Das schlägt sich auch in nicht-existenzsichernden Sozialleistungen bei Krankheit, Arbeitslosigkeit und in der Pension nieder. Wer sein Leben lang in prekären Jobs arbeitet, wird keine existenzsichernde Pension zusammenbekommen, das Arbeitslosengeld und die Notstandshilfe sind so gering, dass man im Falle von Jobverlust davon keinen Tag überleben kann.

Diese Gruppe von neuen Elendsunternehmern findet weder in der Wirtschaftskammer noch in der Arbeiterkammer eine ausreichende Vertretung. Sie fallen durch die Netze der klassischen Sozialpartner-Interessen. Die neuen sozialen Risken (new social risks) liegen quer zu den klassischen Risken sozialstaatlicher Sicherungssysteme: neue Selbständige, prekäre Beschäftigung, Lebensrisiko Pflege, Behinderungen und Migration. Auf diese neuen sozialen Herausforderungen braucht es zukünftig neue soziale Antworten.

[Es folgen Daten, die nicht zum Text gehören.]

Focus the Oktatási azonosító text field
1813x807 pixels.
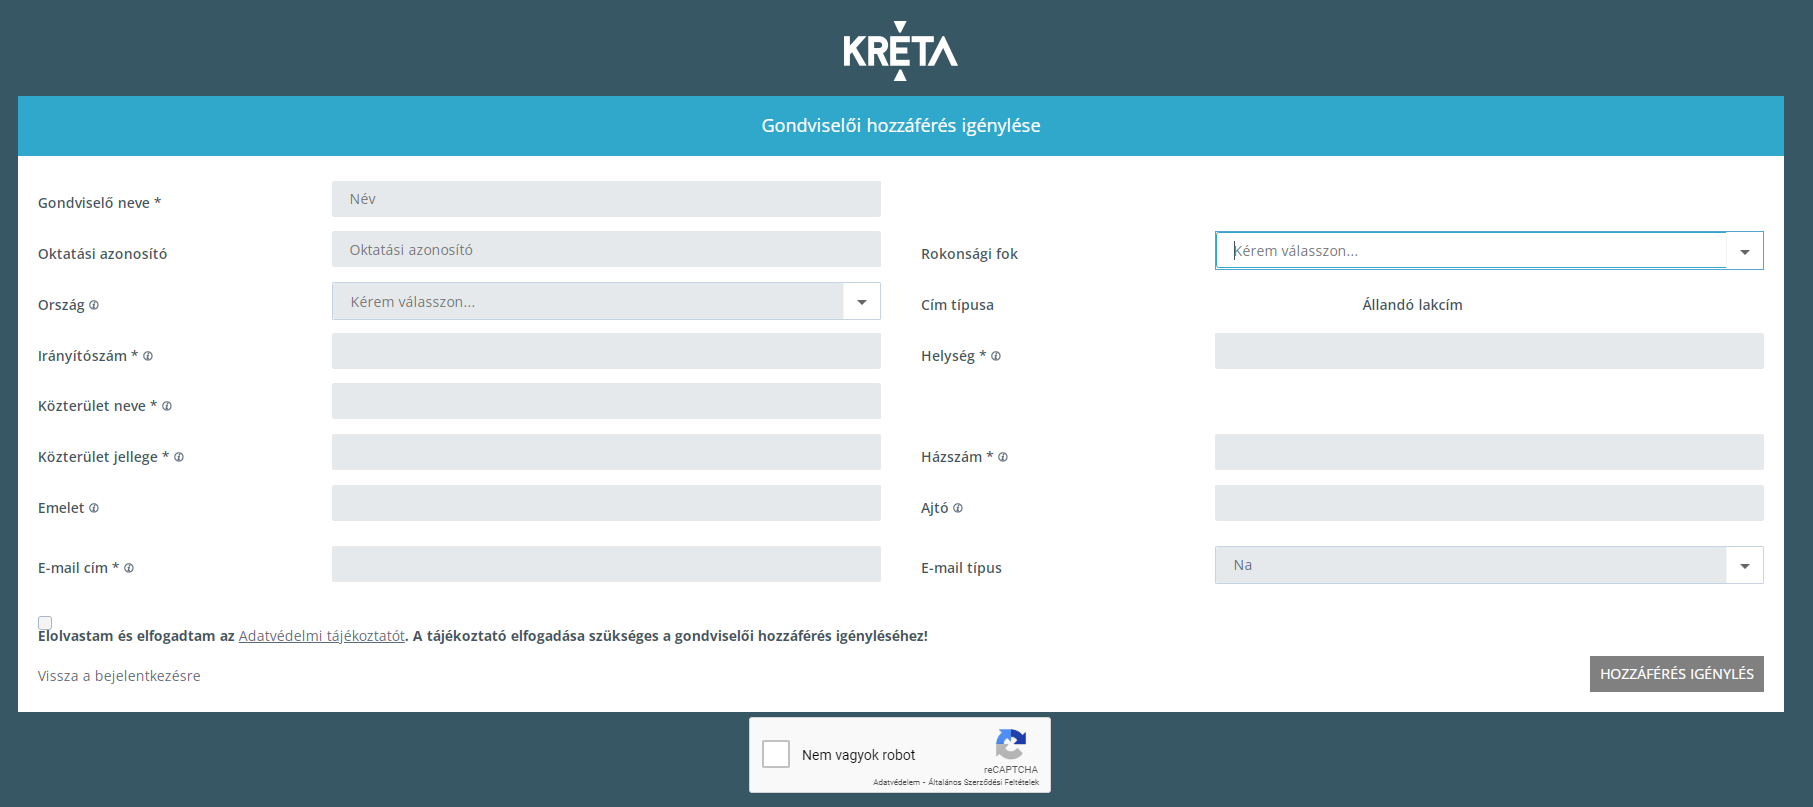point(606,250)
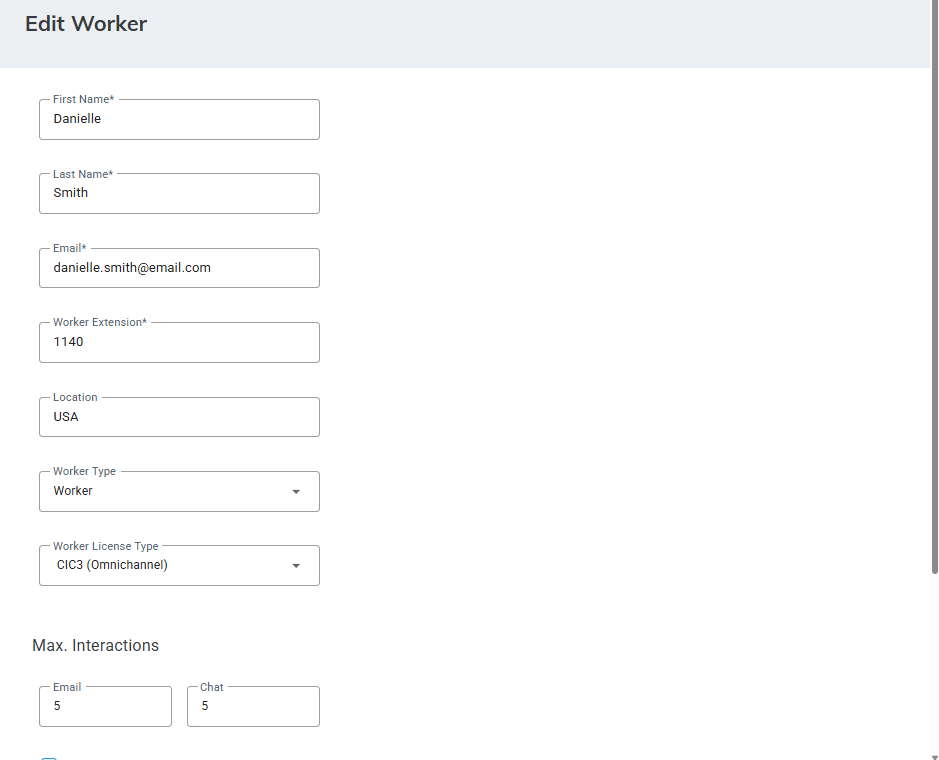Click the Max. Interactions section heading
Viewport: 939px width, 760px height.
point(95,646)
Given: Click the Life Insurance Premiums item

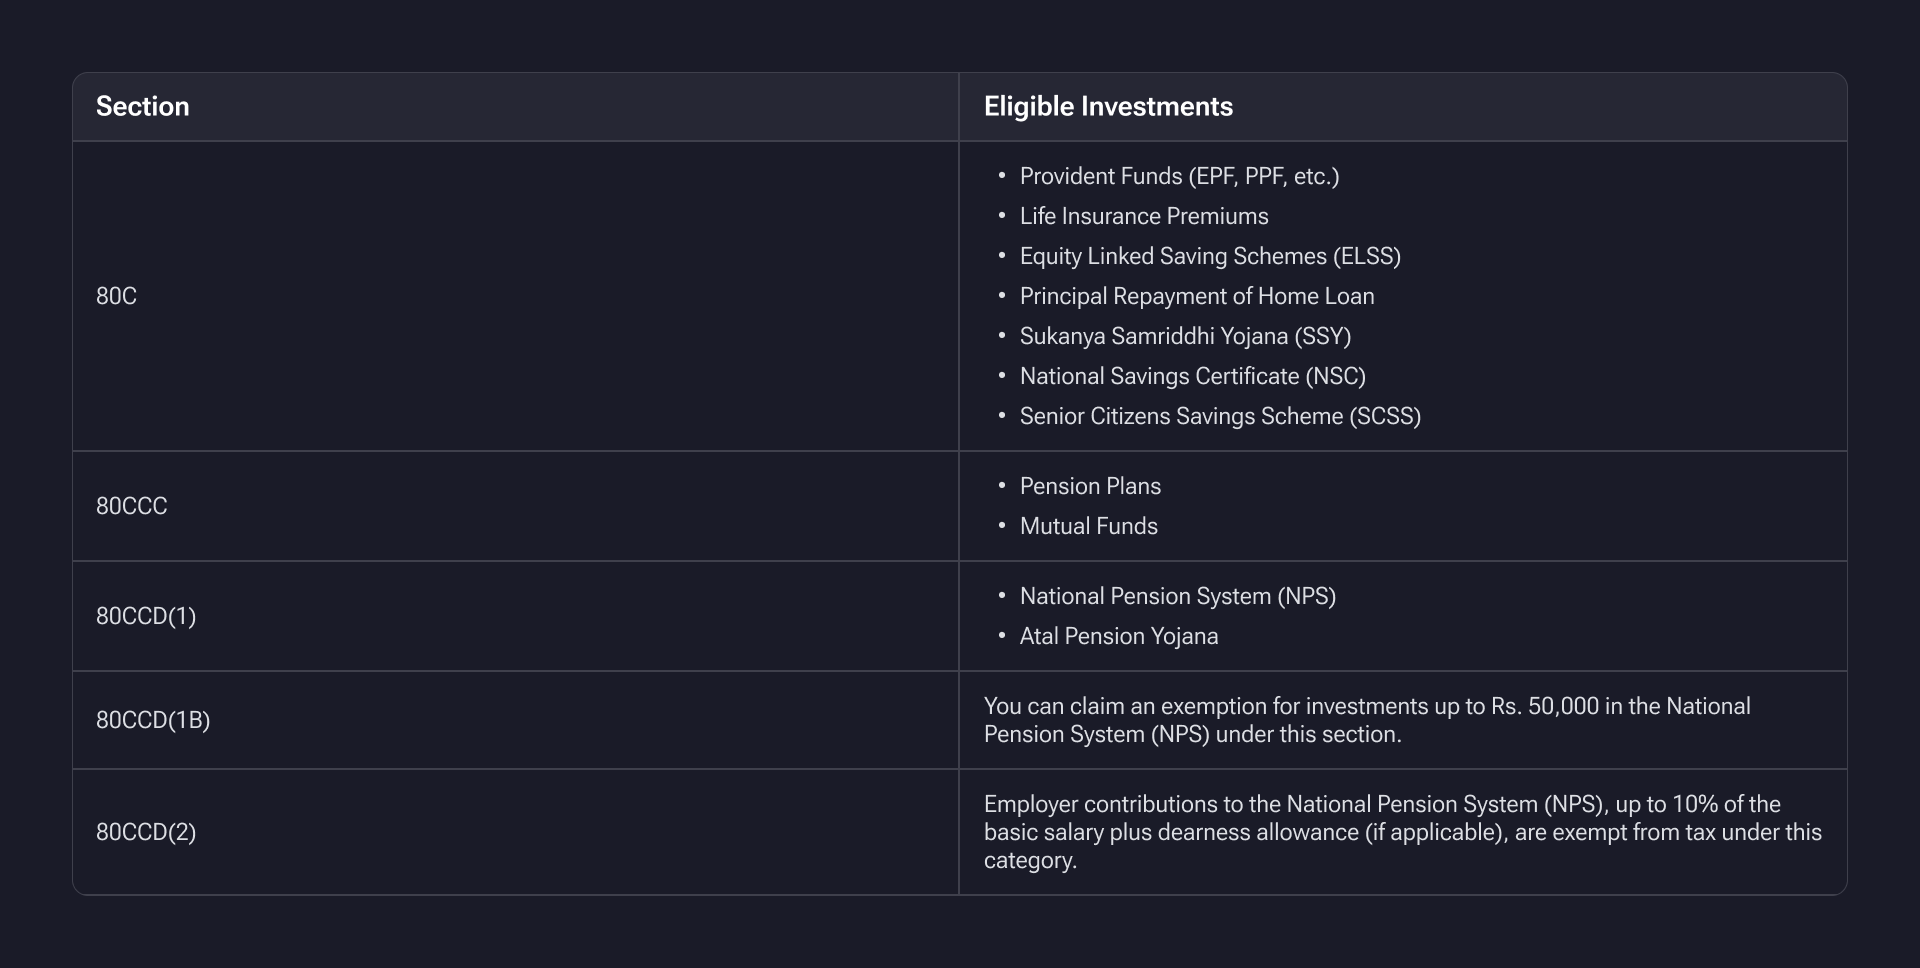Looking at the screenshot, I should (x=1143, y=216).
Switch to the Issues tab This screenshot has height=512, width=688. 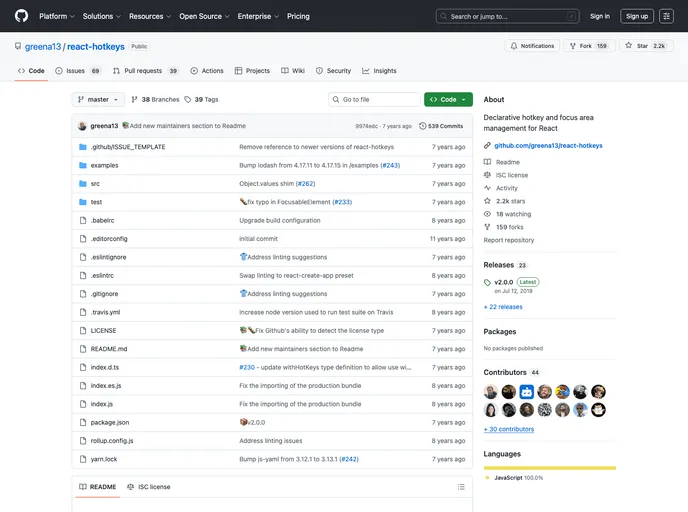(78, 71)
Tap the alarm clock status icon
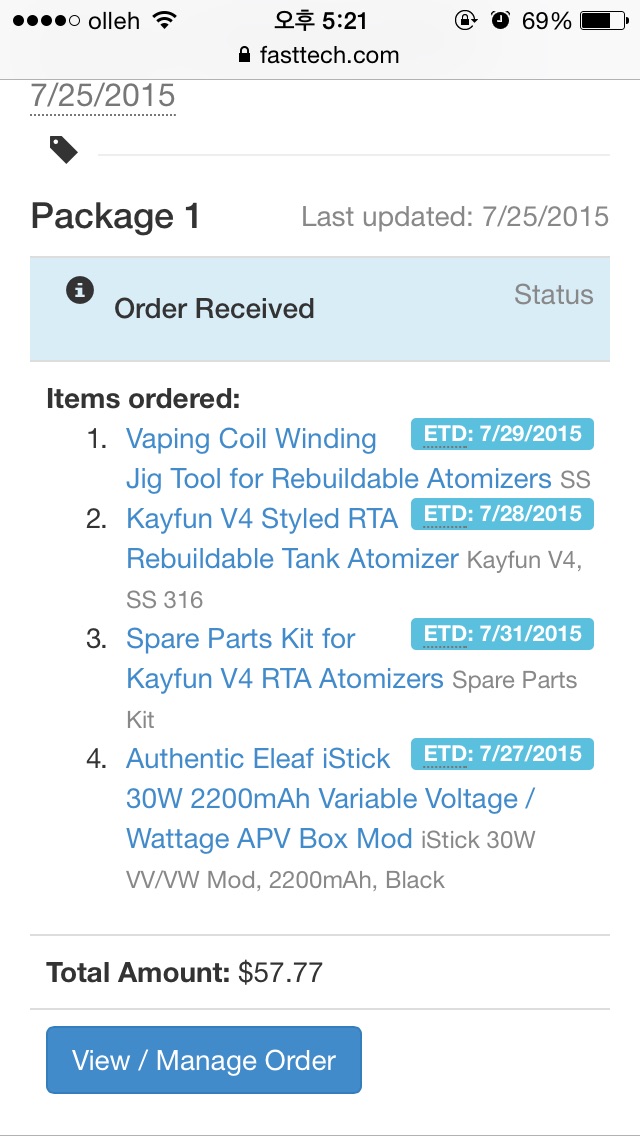This screenshot has width=640, height=1136. (500, 20)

Die polemisch und unsachlich geführte Debatte um die Mindestsicherung ist ein Beispiel dafür, wie engstirnig Teile der politischen Eliten auf die neuen sozialen Risken reagieren. Zukünftig werden Phasen der Erwerbslosigkeit die Biographien der meisten ArbeitnehmerInnen prägen. Lückenlose Erwerbsbiographien samt lebenslangen 40-Stunden-Anstellungen dürften die Ausnahme, nicht die Regel darstellen. Auf diese Herausforderungen muss sich auch das Sozialsystem einstellen. Ein leistungsfähiges unteres soziales Netz ist eine notwendige Antwort gegen Armut in einer sich verändernden Arbeitswelt, die nicht mehr dem Arbeitnehmer-Bild der 1960er und 1970er Jahre entspricht.